Saved entries:
* * * * * * *
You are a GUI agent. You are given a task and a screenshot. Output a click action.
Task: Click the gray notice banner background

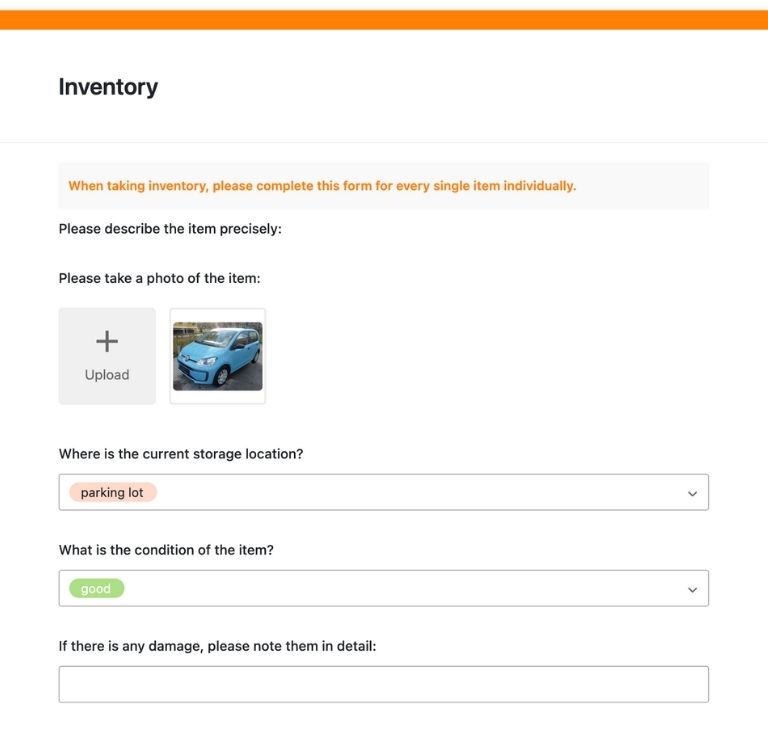coord(650,186)
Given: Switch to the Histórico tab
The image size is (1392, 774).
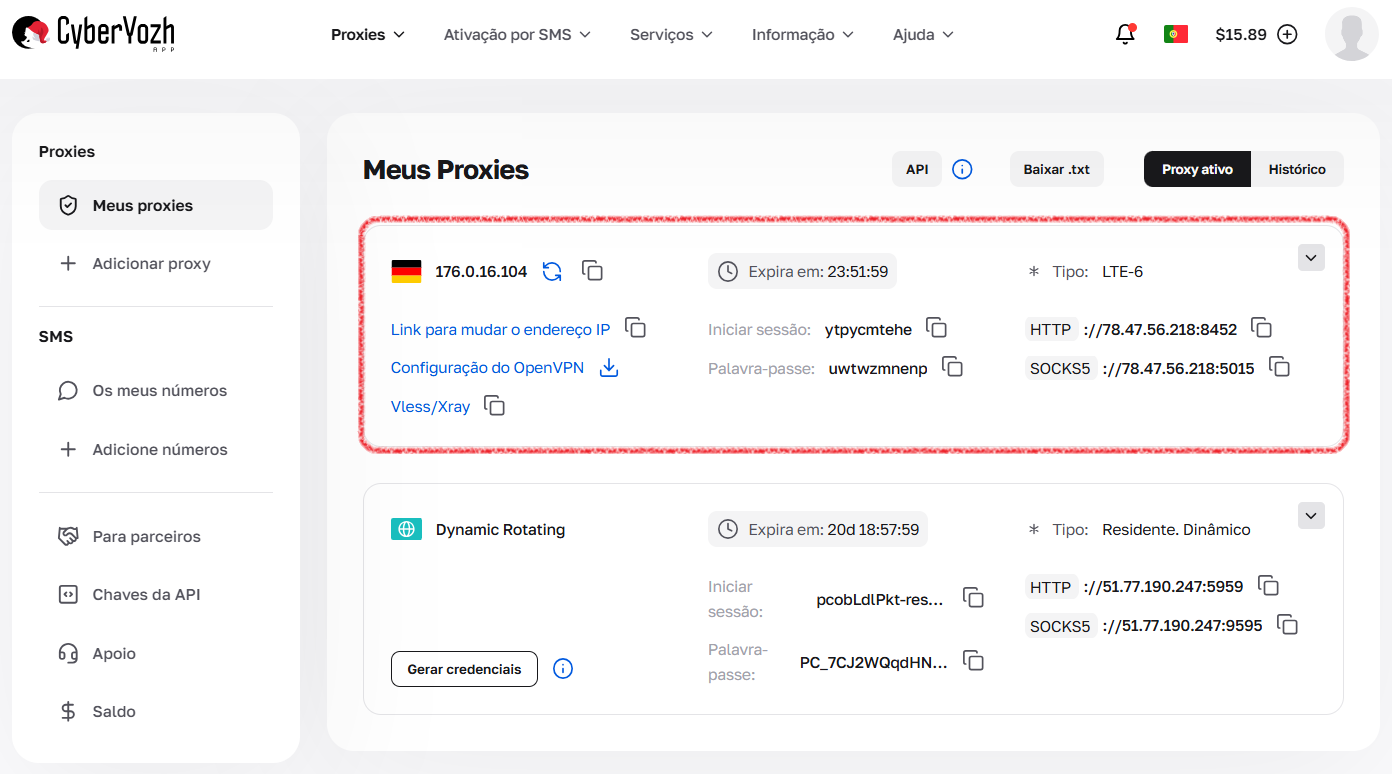Looking at the screenshot, I should [x=1298, y=168].
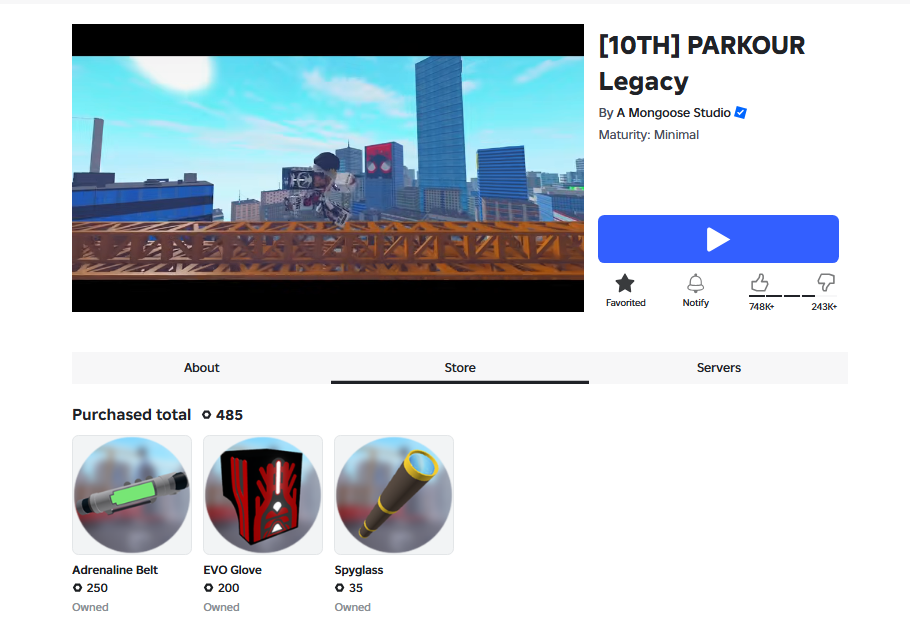
Task: Open the A Mongoose Studio creator link
Action: tap(673, 113)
* * * * * * *
» WORK INSTRUCTIONS
Without including any pictures, copy every line above exactly.

» TASK RESULT
You are a GUI agent. You are given a task and a screenshot. Output a click action.
Task: Click the gray notice banner background

coord(650,186)
Given: Switch to the Histórico tab
The image size is (1392, 774).
Looking at the screenshot, I should [x=1298, y=168].
Task: Open the A Mongoose Studio creator link
Action: tap(673, 113)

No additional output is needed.